Interactions are screened at small momenta, leading to effectively collisionless evolution.

Fluctuations dissipate into the environment before thermalizing.

Order parameter equilibrates faster when $O(N)$ symmetry is preserved.

Abstract

A field theory approach for the nonequilibrium relaxation dynamics in open systems at late times is developed. In the absence of conservation laws, all excitations are subject to dissipation. Nevertheless, ordered stationary states satisfy Goldstone's theorem. It implies a vanishing damping rate at small momenta, which in turn allows for competition between environment-induced dissipation and thermalization due to collisions.

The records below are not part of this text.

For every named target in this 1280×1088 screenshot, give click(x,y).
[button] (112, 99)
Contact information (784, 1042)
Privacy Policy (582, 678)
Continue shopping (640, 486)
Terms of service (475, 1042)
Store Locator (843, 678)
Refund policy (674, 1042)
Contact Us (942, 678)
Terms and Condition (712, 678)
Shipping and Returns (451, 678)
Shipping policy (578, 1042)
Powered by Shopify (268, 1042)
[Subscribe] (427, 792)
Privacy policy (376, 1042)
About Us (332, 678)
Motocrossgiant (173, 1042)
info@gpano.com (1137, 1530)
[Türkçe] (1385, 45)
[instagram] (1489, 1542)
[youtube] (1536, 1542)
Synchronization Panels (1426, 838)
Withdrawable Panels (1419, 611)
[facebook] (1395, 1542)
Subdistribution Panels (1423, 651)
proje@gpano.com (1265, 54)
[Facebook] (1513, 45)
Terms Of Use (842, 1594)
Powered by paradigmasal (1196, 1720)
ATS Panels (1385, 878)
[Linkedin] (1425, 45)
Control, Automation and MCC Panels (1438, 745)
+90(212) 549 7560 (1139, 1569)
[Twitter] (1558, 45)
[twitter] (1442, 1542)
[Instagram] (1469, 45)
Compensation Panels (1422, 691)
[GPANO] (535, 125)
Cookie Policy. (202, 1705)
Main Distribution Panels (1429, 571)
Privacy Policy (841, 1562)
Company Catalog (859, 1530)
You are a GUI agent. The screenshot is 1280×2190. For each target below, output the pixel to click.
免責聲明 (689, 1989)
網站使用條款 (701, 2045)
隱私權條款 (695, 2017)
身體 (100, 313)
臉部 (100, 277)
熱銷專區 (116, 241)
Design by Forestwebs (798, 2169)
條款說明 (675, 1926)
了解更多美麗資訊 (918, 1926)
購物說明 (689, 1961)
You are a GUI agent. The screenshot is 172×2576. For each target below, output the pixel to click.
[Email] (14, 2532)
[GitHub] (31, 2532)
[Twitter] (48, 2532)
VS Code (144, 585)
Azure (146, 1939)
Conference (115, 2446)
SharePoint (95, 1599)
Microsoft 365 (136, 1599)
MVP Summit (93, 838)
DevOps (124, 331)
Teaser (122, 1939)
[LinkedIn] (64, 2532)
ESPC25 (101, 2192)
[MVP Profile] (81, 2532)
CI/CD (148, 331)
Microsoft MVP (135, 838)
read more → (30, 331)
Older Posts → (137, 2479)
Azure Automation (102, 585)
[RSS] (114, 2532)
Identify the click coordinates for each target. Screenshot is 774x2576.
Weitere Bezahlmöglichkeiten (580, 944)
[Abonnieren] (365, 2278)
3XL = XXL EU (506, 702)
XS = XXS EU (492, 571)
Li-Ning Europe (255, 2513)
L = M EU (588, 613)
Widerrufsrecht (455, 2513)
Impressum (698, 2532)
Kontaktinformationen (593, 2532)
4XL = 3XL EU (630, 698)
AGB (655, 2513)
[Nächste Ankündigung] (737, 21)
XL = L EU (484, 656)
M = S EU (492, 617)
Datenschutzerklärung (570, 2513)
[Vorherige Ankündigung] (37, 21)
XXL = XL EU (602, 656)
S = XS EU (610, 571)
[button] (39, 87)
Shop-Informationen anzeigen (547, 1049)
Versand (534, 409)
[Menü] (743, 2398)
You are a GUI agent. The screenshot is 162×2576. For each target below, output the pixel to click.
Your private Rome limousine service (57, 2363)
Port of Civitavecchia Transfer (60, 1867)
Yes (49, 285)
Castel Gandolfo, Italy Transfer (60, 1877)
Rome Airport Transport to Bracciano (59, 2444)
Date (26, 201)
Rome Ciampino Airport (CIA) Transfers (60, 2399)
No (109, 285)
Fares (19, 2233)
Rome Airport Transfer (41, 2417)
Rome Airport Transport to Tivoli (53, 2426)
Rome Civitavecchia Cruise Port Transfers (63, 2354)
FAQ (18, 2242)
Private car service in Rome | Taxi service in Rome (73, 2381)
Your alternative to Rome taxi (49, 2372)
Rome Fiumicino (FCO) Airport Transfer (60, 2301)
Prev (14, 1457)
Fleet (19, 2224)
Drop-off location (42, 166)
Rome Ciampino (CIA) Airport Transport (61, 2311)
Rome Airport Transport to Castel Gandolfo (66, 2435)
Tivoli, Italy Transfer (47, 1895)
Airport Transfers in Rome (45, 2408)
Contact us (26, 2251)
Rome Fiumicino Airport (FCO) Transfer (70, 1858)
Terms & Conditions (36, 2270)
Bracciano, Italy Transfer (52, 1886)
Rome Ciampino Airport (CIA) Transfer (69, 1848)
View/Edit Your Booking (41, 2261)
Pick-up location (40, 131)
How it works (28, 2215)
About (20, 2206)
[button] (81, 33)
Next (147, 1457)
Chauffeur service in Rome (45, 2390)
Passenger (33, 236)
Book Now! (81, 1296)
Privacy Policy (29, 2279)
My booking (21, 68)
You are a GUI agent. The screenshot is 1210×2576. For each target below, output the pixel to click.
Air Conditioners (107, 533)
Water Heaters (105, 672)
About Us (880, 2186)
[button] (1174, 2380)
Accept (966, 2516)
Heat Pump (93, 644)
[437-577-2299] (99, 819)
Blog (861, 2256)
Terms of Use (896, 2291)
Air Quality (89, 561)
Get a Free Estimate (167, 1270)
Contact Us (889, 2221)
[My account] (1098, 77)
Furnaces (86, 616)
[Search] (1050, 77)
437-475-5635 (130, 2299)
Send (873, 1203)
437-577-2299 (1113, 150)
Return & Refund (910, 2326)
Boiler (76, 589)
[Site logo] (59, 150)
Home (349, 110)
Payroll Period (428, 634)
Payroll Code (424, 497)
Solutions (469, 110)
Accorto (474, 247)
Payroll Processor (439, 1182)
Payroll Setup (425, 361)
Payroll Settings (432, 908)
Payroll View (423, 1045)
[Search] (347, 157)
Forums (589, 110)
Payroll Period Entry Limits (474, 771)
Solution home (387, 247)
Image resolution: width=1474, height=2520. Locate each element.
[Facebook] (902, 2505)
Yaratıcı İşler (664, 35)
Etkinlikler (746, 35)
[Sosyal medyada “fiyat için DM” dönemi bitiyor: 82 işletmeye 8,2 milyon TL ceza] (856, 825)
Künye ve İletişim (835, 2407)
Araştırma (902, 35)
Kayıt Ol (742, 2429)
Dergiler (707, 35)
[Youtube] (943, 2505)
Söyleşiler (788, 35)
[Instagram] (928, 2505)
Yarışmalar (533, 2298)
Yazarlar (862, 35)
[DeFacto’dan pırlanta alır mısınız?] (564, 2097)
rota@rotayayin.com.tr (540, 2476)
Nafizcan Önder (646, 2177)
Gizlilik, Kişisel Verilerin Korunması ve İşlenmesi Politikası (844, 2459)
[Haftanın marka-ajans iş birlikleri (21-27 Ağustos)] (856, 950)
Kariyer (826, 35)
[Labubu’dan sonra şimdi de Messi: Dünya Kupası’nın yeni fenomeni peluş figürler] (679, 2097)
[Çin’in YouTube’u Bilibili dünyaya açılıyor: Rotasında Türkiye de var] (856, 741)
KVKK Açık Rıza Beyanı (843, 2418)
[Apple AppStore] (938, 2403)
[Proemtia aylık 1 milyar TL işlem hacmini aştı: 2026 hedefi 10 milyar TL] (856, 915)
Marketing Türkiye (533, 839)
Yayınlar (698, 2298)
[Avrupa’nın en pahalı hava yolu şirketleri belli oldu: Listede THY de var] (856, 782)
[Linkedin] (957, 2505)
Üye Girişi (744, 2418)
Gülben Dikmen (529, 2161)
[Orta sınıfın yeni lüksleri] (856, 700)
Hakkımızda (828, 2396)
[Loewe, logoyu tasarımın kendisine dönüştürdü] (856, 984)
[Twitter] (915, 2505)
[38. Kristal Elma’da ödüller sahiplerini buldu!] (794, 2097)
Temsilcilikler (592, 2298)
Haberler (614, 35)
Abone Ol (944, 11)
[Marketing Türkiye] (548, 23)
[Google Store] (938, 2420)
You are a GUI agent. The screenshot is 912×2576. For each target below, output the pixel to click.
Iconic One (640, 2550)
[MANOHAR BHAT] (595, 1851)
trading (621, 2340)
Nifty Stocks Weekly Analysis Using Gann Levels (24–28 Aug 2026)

We derive the dynamic theory in the symmetry-broken phase of an $O(N)$-symmetric field theory based on an expansion of the two-particle irreducible (2PI) effective action to next-to-leading order in $1/N$ and highlight the analogies and differences to the corresponding theory for closed systems. A central result of this approach is the systematic derivation of an \emph{open-system Boltzmann equation}, which takes a very different form from its closed-system counterpart due to the absence of well-defined quasiparticles. As a consequence of the general structure of its derivation, it applies to open, gapless field theories that satisfy certain testable conditions, which we identify here. Specifically for the $O(N)$ model, we use scaling analysis and numerical simulations to show that interactions are screened efficiently at small momenta and, therefore, the late-time evolution is effectively collisionless. This implies that fluctuations induced by a quench dissipate into the environment before they thermalize. Goldstone's theorem also constrains the dynamics far from equilibrium, which is used to show that the order parameter equilibrates more quickly for quenches preserving the $O(N)$ symmetry than those breaking it explicitly.